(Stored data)
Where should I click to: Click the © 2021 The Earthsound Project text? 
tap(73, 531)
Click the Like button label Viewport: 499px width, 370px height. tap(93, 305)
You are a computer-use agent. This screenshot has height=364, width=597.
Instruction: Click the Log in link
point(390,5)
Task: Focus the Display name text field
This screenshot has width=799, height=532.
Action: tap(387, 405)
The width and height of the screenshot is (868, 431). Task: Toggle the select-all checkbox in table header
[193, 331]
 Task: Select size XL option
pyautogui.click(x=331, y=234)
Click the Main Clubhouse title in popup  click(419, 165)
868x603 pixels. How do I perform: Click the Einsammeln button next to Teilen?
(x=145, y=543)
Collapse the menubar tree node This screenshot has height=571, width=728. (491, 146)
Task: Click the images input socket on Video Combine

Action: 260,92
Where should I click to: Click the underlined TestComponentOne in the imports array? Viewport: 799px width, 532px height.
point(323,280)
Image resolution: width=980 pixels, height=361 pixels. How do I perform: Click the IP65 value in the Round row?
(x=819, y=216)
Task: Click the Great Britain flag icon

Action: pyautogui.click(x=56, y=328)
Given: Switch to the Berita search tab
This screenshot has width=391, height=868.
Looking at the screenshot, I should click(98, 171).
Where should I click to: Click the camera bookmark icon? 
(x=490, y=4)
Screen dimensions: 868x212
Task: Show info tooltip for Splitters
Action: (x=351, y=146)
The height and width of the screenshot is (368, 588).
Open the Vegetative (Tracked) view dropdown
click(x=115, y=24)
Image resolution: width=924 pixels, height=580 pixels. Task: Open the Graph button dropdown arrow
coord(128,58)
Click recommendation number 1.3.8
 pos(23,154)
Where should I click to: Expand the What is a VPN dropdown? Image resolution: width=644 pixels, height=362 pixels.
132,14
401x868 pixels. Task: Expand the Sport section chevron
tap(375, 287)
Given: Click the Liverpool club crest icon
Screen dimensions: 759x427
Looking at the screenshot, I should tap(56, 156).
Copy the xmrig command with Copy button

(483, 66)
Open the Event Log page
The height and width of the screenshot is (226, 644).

§ **WHAT YOU NEED TO DO**
Look for the word "Given". Copy out every line of the data that has it.

§ **SOLUTION TO THE EXERCISE**
Given: Switch to the Berita search tab
Given: Click the Liverpool club crest icon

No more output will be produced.